DATA SUPPLIED |
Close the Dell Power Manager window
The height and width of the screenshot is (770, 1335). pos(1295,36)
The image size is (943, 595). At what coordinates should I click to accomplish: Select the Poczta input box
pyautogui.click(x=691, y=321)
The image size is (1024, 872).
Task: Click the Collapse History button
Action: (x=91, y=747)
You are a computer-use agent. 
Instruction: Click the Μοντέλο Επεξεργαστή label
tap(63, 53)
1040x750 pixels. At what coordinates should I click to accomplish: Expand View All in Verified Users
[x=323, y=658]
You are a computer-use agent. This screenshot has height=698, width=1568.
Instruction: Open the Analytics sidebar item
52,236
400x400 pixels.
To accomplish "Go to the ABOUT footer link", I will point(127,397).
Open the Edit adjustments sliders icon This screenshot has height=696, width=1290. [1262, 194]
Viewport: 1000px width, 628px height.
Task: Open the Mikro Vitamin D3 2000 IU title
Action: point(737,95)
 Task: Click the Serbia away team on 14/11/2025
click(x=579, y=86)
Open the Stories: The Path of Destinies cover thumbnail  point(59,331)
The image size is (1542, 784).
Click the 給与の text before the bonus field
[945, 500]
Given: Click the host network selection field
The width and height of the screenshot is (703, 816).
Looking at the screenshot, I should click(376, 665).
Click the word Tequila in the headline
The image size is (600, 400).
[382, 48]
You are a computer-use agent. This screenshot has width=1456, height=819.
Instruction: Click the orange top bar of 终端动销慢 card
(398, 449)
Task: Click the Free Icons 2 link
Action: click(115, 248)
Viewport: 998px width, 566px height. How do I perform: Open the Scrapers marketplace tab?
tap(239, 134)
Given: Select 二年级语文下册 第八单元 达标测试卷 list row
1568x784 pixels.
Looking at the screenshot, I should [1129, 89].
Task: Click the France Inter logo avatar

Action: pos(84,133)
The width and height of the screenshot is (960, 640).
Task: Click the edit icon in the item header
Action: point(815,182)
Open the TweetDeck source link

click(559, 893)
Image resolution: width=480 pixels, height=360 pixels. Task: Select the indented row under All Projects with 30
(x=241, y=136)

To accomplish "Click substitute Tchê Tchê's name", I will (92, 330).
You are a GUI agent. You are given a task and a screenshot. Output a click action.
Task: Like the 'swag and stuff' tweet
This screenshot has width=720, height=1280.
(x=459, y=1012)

INSTRUCTIONS FOR THE TASK |
Reproduce the data shown above in its entirety, keeping each word as it is.

TASK ANSWER |
Close the Dell Power Manager window
The height and width of the screenshot is (770, 1335). pos(1295,36)
The image size is (943, 595). At what coordinates should I click to accomplish: Select the Poczta input box
pyautogui.click(x=691, y=321)
The image size is (1024, 872).
Task: Click the Collapse History button
Action: (x=91, y=747)
You are a computer-use agent. 
Instruction: Click the Μοντέλο Επεξεργαστή label
tap(63, 53)
1040x750 pixels. At what coordinates should I click to accomplish: Expand View All in Verified Users
[x=323, y=658]
You are a computer-use agent. This screenshot has height=698, width=1568.
Instruction: Open the Analytics sidebar item
52,236
400x400 pixels.
To accomplish "Go to the ABOUT footer link", I will point(127,397).
Open the Edit adjustments sliders icon This screenshot has height=696, width=1290. [1262, 194]
Viewport: 1000px width, 628px height.
Task: Open the Mikro Vitamin D3 2000 IU title
Action: point(737,95)
 Task: Click the Serbia away team on 14/11/2025
click(x=579, y=86)
Open the Stories: The Path of Destinies cover thumbnail  point(59,331)
The image size is (1542, 784).
Click the 給与の text before the bonus field
[945, 500]
Given: Click the host network selection field
The width and height of the screenshot is (703, 816).
Looking at the screenshot, I should click(376, 665).
Click the word Tequila in the headline
The image size is (600, 400).
[382, 48]
You are a computer-use agent. This screenshot has width=1456, height=819.
Instruction: Click the orange top bar of 终端动销慢 card
(398, 449)
Task: Click the Free Icons 2 link
Action: click(115, 248)
Viewport: 998px width, 566px height. How do I perform: Open the Scrapers marketplace tab?
tap(239, 134)
Given: Select 二年级语文下册 第八单元 达标测试卷 list row
1568x784 pixels.
Looking at the screenshot, I should [1129, 89].
Task: Click the France Inter logo avatar

Action: pos(84,133)
The width and height of the screenshot is (960, 640).
Task: Click the edit icon in the item header
Action: point(815,182)
Open the TweetDeck source link

click(559, 893)
Image resolution: width=480 pixels, height=360 pixels. Task: Select the indented row under All Projects with 30
(x=241, y=136)

To accomplish "Click substitute Tchê Tchê's name", I will (92, 330).
You are a GUI agent. You are given a task and a screenshot. Output a click action.
Task: Like the 'swag and stuff' tweet
This screenshot has width=720, height=1280.
(x=459, y=1012)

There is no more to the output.